Jen Juneau
March 23, 2016 8:56 am
Disney

I’d be lying if I said I wasn’t waiting for the week when I got to write the “Five questions” column entry about 1955’s Lady and the Tramp. It’s my favorite Disney animated film, which tends to surprise people considering I’m a Disney fanatic and Lady and the Tramp is kind of a random favorite.

When people ask why Lady and Tramp takes my top spot, I can never give a succinct answer. But what I do know is that it has more to do with a feeling than a logical reason. From the opening scene where “Peace on Earth” plays in the background while we zoom in on a quaint Victorian house on the end of the street at Christmastime, until the final Christmas scene one year later, there’s something about the music, animation, and characters that makes me feel like I’ve been transported back to the early 1900s. It makes me feel like I’m about to go on beautiful journey to learn about the power of love — romantic, familial, and in friendship.

But as flawless as this movie is in my heart, there are still a few questions that, no matter how many times I go back and watch it, I need answers to.

What is Peg’s story?

Peg the Pekingese is one of the most intriguing characters in Lady and the Tramp, even though her screen time is very limited.
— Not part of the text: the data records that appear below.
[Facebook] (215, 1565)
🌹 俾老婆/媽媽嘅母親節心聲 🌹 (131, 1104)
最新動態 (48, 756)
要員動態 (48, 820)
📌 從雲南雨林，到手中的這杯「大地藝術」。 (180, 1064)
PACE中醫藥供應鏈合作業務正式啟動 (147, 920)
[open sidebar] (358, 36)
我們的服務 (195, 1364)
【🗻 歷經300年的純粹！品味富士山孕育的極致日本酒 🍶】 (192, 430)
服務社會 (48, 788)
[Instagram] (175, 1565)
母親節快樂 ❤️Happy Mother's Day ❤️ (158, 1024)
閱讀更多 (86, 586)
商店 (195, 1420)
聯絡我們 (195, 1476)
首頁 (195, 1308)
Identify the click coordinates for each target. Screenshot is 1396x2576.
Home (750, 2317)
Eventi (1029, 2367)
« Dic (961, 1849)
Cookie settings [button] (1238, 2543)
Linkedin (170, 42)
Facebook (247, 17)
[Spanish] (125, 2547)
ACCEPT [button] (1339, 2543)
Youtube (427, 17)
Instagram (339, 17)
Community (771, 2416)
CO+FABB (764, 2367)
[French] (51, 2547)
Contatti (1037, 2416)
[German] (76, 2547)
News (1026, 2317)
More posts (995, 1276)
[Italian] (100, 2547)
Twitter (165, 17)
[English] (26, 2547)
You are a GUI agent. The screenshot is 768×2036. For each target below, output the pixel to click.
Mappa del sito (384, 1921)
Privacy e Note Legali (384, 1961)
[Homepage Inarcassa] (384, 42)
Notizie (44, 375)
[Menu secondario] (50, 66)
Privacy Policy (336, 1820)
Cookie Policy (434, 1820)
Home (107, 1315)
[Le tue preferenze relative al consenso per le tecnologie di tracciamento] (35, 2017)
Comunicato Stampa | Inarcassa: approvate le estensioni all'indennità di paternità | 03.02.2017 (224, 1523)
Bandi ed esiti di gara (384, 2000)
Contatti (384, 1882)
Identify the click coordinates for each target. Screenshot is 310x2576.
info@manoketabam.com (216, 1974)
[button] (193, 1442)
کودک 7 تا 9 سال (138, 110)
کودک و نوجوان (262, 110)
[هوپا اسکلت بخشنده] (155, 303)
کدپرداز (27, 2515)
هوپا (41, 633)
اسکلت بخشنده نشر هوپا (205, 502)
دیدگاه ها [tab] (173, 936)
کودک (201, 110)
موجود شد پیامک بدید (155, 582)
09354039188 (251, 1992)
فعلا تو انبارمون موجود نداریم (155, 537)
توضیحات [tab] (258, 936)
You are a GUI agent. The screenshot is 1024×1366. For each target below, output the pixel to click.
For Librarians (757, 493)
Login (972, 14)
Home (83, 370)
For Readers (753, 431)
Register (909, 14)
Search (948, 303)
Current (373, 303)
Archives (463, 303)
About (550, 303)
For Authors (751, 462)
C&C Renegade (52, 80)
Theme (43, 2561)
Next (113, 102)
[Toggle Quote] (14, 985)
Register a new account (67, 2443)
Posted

Voiced by the infamous Peggy Lee (also the character’s namesake), the feisty, independent, street-smart Peg is a bit of a foil to the more mild-mannered, sweet-yet-pampered Lady — although it should be mentioned that she is very friendly to, and protective of, Lady.

Sadly, we never find out much about Peg other than the fact that she is a stray dog who has a thing for Tramp. But it’s hard not to notice that Peg looks more put together than many of the other strays. Was she originally someone’s pet, but decided the domestic life wasn’t for her? And what happens to her after the events of the movie? Hopefully she became godmother to Lady and Tramp’s puppies and they just never mentioned it in the movie, or its 2001 sequel.

Is pasta even safe for dogs?

So we all know the spaghetti kiss between Lady and Tramp is one of the most romantic scenes in Disney history and, probably in movie history as well.

But it dawned on me that I’ve never had a dog, and as such I don’t really know what foods they’re not supposed to eat aside from chocolate. A quick Google search tells me that any kid feeding their dogs spaghetti after seeing this movie should be safe from harming their pets as long as they feed it to them only occasionally, so it’s good to know the storytellers at Disney researched this in advance (or, you know, just got really lucky).

Does Tony ever leave the restaurant life to become a famous musician?

Tony, the restaurant owner who serenades our titular dog couple, must be quite the accomplished cook considering Tramp has a different dinner stomping ground every night of the week, but he chooses to take Lady to Tony’s because it’s simply the best.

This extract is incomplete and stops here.